▸ DATA SHOWN:
— START —

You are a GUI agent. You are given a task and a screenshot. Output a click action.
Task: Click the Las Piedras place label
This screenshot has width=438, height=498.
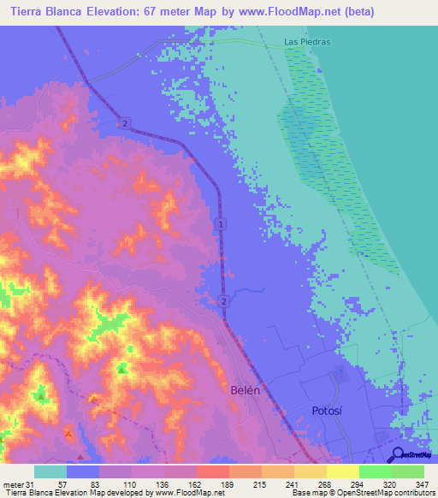pos(307,41)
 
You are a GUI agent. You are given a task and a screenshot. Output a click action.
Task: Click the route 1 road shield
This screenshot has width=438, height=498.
pos(222,224)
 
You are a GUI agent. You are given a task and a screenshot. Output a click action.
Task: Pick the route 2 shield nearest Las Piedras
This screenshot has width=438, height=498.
pos(126,124)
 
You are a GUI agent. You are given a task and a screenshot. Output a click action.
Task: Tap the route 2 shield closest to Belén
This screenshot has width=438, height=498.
pos(222,301)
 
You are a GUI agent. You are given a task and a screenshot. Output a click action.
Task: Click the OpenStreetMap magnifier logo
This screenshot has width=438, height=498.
pos(395,454)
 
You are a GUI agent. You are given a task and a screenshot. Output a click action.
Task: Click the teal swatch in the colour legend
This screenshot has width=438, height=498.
pos(50,471)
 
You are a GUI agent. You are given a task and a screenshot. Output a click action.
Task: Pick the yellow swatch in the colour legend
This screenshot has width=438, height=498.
pos(342,471)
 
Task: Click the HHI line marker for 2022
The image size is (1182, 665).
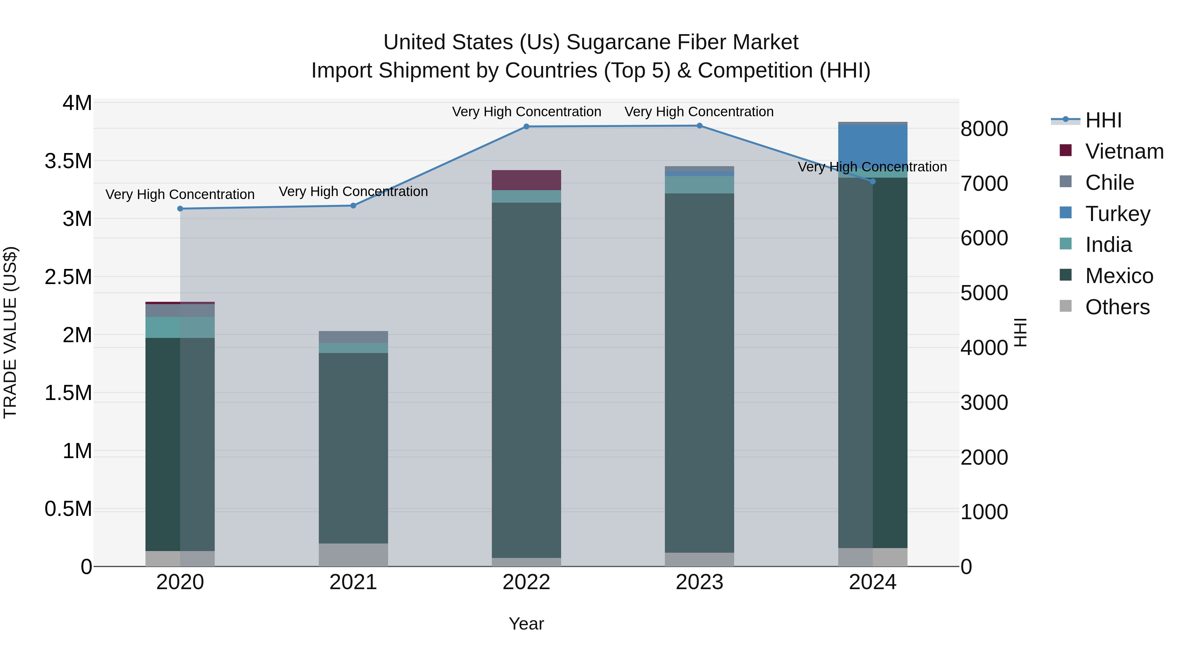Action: tap(526, 127)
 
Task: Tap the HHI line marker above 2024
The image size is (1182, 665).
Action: tap(873, 181)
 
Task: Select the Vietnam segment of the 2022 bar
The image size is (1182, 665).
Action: tap(526, 180)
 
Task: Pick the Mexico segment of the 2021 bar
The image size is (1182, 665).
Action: tap(353, 448)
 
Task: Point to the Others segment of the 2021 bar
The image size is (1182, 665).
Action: tap(353, 555)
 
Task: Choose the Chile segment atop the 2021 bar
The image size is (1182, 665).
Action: tap(353, 337)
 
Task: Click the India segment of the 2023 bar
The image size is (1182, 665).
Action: tap(699, 185)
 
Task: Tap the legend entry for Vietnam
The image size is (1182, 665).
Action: tap(1124, 151)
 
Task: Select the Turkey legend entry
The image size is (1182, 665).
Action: tap(1117, 214)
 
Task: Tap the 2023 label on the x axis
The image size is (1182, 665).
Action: tap(699, 582)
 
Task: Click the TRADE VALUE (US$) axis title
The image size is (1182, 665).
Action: tap(10, 332)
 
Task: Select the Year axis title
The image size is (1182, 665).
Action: tap(526, 624)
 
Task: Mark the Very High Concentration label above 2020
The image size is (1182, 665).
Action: tap(180, 195)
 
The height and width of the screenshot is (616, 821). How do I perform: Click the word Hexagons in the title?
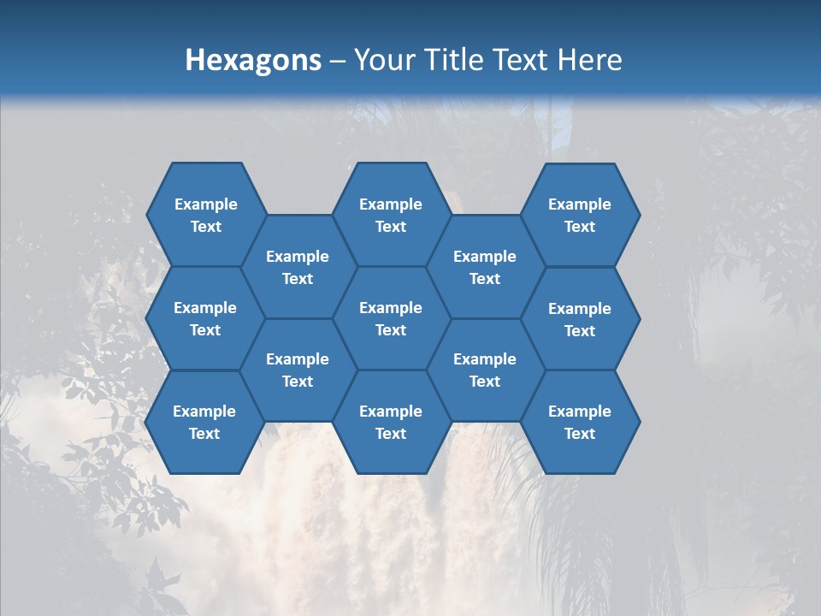click(253, 60)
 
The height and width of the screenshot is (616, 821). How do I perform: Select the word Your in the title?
click(382, 60)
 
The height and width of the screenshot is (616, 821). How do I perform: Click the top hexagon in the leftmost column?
click(205, 215)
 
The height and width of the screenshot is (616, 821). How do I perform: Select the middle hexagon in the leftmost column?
click(205, 318)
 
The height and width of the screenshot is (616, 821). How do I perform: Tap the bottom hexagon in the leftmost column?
click(204, 422)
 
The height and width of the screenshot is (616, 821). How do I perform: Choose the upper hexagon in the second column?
click(298, 267)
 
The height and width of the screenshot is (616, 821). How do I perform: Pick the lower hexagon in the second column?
click(298, 370)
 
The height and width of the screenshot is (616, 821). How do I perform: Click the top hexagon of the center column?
click(391, 215)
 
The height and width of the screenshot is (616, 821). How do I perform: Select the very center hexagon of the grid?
click(391, 318)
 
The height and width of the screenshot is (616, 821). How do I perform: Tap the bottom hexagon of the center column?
click(391, 422)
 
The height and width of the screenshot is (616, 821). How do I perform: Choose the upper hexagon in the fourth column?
click(485, 267)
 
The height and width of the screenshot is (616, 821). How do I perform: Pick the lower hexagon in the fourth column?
click(485, 370)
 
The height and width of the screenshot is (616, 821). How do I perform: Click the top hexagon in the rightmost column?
click(580, 215)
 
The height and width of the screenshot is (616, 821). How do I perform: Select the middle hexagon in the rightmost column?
click(580, 319)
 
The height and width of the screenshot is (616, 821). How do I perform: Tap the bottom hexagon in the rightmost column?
click(580, 422)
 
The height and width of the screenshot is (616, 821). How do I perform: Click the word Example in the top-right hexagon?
click(580, 204)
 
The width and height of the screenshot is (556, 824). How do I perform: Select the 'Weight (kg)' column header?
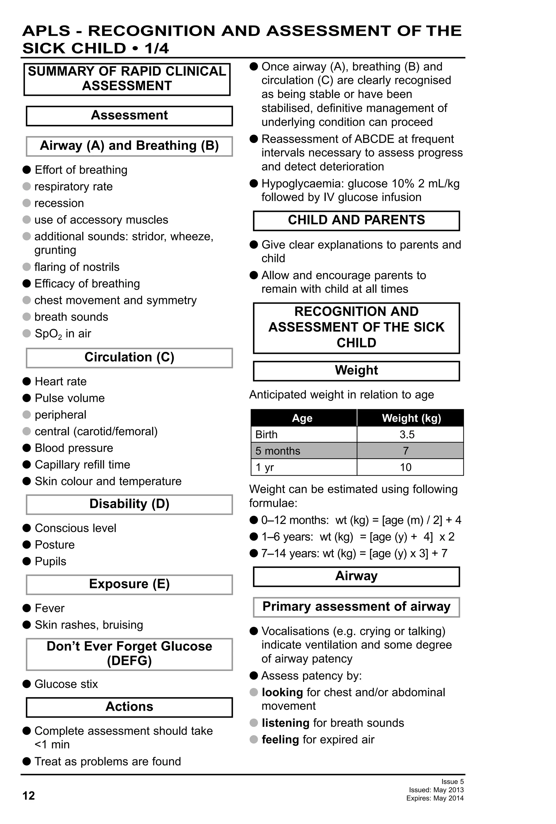(411, 418)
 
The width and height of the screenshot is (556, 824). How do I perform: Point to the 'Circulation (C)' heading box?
(129, 357)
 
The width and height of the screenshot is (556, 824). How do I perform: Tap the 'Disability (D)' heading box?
(129, 504)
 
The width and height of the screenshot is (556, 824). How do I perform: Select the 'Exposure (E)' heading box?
(129, 584)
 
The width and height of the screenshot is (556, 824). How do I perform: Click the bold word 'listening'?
(285, 723)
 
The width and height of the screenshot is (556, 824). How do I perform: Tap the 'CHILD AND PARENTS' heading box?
(356, 220)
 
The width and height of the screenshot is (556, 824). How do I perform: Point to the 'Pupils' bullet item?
(50, 561)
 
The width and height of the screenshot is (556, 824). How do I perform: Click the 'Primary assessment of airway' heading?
(356, 607)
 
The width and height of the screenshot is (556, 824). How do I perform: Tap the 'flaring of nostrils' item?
(77, 267)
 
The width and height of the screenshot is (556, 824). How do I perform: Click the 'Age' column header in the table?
(302, 418)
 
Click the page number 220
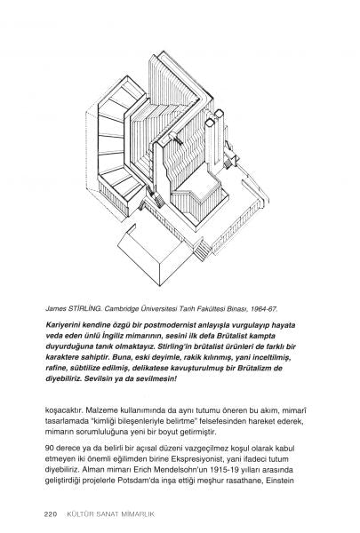(51, 514)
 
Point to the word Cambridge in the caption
(120, 309)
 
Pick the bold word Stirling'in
(176, 346)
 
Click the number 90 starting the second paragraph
(49, 449)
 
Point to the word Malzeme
(100, 410)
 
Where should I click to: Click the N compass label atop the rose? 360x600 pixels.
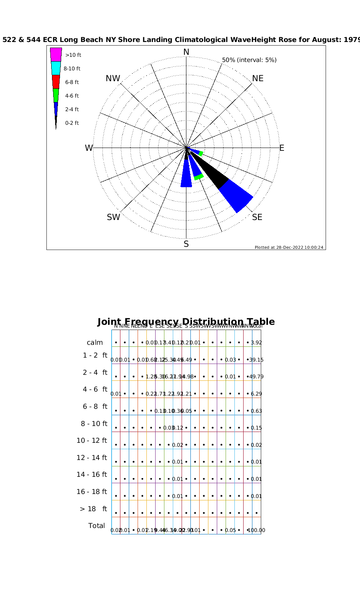tap(186, 52)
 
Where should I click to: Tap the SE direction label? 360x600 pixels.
tap(257, 217)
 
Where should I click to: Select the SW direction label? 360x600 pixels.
tap(113, 217)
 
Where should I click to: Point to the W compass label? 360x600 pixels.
tap(88, 148)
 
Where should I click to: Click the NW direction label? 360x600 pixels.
tap(113, 78)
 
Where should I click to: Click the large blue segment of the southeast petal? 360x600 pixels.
tap(236, 196)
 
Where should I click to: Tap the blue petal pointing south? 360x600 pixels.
tap(186, 176)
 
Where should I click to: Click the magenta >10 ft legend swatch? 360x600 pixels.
tap(56, 54)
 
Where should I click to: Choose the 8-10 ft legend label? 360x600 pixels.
tap(72, 69)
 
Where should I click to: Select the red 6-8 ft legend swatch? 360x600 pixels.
tap(56, 82)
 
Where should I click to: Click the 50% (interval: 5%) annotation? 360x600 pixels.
tap(249, 60)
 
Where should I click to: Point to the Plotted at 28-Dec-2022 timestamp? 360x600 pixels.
tap(289, 247)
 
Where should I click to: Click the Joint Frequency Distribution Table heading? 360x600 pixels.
tap(186, 322)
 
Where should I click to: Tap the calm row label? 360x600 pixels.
tap(95, 342)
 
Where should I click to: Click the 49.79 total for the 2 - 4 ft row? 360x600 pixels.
tap(256, 377)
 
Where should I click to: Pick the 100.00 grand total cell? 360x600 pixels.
tap(256, 530)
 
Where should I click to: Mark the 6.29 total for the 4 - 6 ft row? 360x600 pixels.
tap(256, 394)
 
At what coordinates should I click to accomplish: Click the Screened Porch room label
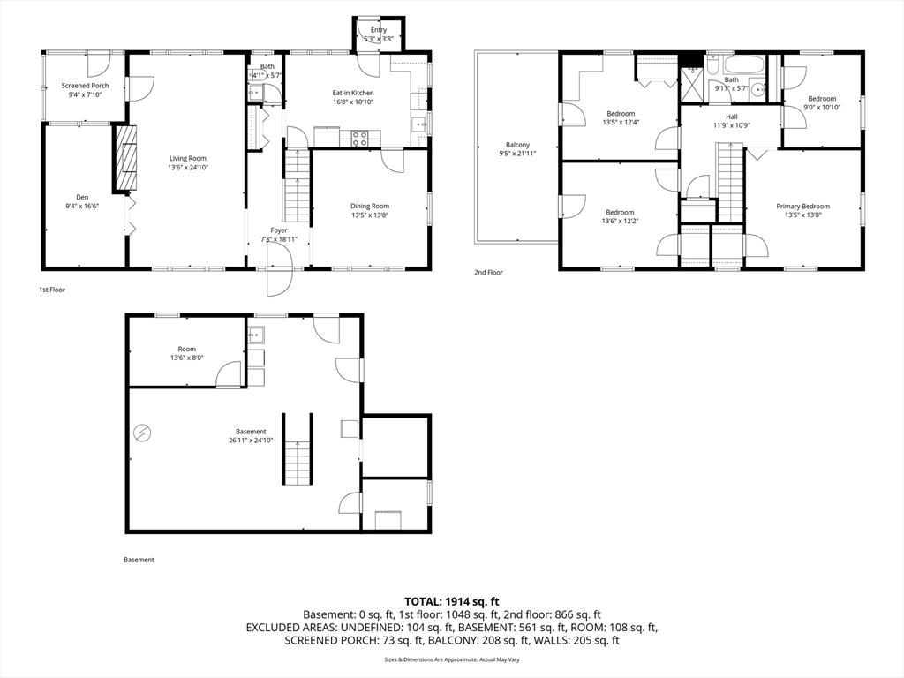pyautogui.click(x=86, y=86)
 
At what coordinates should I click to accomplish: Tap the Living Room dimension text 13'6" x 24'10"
pyautogui.click(x=189, y=167)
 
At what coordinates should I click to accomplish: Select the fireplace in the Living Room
pyautogui.click(x=124, y=159)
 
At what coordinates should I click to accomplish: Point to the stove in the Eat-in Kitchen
pyautogui.click(x=360, y=138)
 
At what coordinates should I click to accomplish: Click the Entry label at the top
pyautogui.click(x=378, y=30)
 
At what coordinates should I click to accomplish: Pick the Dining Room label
pyautogui.click(x=370, y=206)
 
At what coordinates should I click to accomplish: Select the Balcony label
pyautogui.click(x=517, y=145)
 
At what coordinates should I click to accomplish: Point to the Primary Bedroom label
pyautogui.click(x=802, y=207)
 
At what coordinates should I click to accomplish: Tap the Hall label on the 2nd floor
pyautogui.click(x=731, y=117)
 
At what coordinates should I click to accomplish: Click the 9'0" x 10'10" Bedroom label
pyautogui.click(x=822, y=98)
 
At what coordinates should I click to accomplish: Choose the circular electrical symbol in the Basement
pyautogui.click(x=141, y=433)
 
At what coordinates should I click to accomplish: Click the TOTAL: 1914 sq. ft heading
pyautogui.click(x=452, y=601)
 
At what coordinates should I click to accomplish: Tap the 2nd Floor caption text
pyautogui.click(x=488, y=273)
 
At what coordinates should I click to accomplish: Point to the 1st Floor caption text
pyautogui.click(x=51, y=290)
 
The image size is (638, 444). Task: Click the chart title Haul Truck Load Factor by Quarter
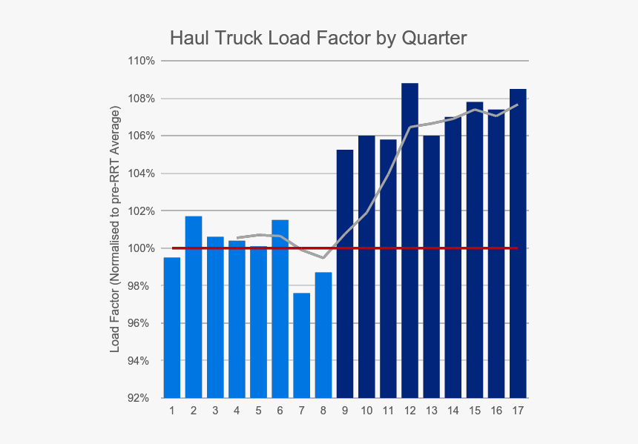(318, 38)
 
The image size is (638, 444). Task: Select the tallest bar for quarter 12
(410, 241)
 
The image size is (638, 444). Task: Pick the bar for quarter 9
(344, 274)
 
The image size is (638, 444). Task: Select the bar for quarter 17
(518, 244)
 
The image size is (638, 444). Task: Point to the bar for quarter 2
(193, 307)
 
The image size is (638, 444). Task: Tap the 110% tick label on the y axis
(141, 61)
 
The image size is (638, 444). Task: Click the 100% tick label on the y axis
(141, 248)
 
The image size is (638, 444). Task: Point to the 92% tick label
(143, 399)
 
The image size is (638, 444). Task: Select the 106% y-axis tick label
(141, 136)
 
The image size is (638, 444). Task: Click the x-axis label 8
(323, 411)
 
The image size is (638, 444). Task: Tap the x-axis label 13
(431, 411)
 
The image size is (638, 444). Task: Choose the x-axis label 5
(258, 411)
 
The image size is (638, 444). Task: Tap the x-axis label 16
(496, 411)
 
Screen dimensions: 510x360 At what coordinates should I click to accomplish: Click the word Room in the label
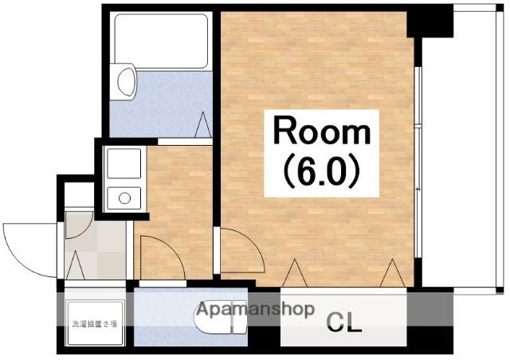tap(322, 131)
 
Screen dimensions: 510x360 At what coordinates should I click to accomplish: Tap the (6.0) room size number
tap(322, 172)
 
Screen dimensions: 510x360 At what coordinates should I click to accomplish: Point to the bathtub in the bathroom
tap(161, 41)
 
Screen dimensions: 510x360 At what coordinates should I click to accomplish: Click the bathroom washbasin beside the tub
tap(126, 81)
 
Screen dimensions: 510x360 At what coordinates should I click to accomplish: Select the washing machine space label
tap(94, 323)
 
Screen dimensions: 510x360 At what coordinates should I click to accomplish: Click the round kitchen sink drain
tap(124, 198)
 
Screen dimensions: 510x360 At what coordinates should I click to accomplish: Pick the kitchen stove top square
tap(124, 163)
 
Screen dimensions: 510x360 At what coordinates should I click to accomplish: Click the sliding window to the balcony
tap(418, 162)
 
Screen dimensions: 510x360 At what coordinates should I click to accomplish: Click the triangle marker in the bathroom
tap(203, 124)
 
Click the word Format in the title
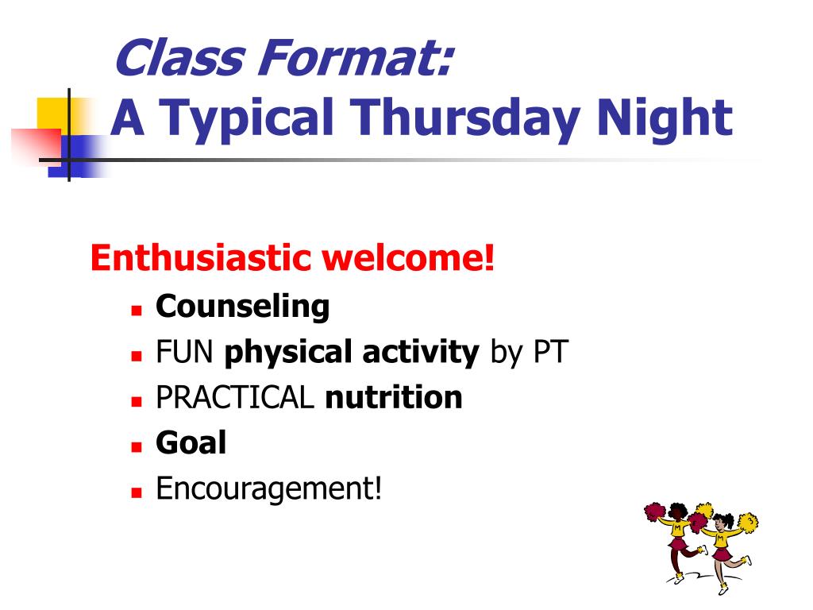click(356, 57)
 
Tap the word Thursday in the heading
click(464, 120)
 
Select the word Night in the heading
click(665, 120)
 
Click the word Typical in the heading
click(248, 120)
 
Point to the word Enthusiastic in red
click(200, 258)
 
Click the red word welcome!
click(408, 258)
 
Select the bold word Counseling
click(243, 307)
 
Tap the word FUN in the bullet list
click(184, 352)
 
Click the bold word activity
click(421, 353)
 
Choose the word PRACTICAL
click(235, 397)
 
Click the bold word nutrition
click(394, 397)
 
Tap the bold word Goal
click(191, 442)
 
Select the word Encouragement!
click(269, 488)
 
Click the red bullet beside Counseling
click(137, 311)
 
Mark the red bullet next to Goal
click(137, 447)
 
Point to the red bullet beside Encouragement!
click(137, 492)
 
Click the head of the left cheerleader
click(677, 511)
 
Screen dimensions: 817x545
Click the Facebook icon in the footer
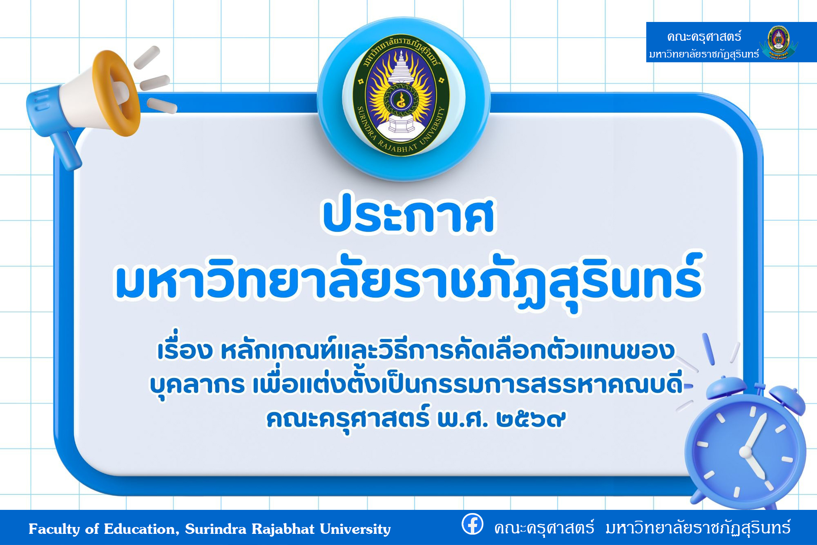(x=472, y=523)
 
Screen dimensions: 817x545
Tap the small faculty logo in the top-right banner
(x=778, y=42)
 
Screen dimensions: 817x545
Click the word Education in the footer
(x=139, y=529)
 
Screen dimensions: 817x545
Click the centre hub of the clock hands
(x=745, y=452)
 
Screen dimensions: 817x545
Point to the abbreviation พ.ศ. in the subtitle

— END —

▸ THE EXERCISE: Convert the entries from the line containing "Porch room label" through the line containing "pyautogui.click(x=378, y=30)" into a JSON list of strings, one string per line, skipping blank lines and leaving out the pictures.

▸ SOLUTION TO THE PROBLEM:
[
  "At what coordinates should I click to accomplish: Click the Screened Porch room label",
  "pyautogui.click(x=86, y=86)",
  "At what coordinates should I click to accomplish: Tap the Living Room dimension text 13'6\" x 24'10\"",
  "pyautogui.click(x=189, y=167)",
  "At what coordinates should I click to accomplish: Select the fireplace in the Living Room",
  "pyautogui.click(x=124, y=159)",
  "At what coordinates should I click to accomplish: Point to the stove in the Eat-in Kitchen",
  "pyautogui.click(x=360, y=138)",
  "At what coordinates should I click to accomplish: Click the Entry label at the top",
  "pyautogui.click(x=378, y=30)"
]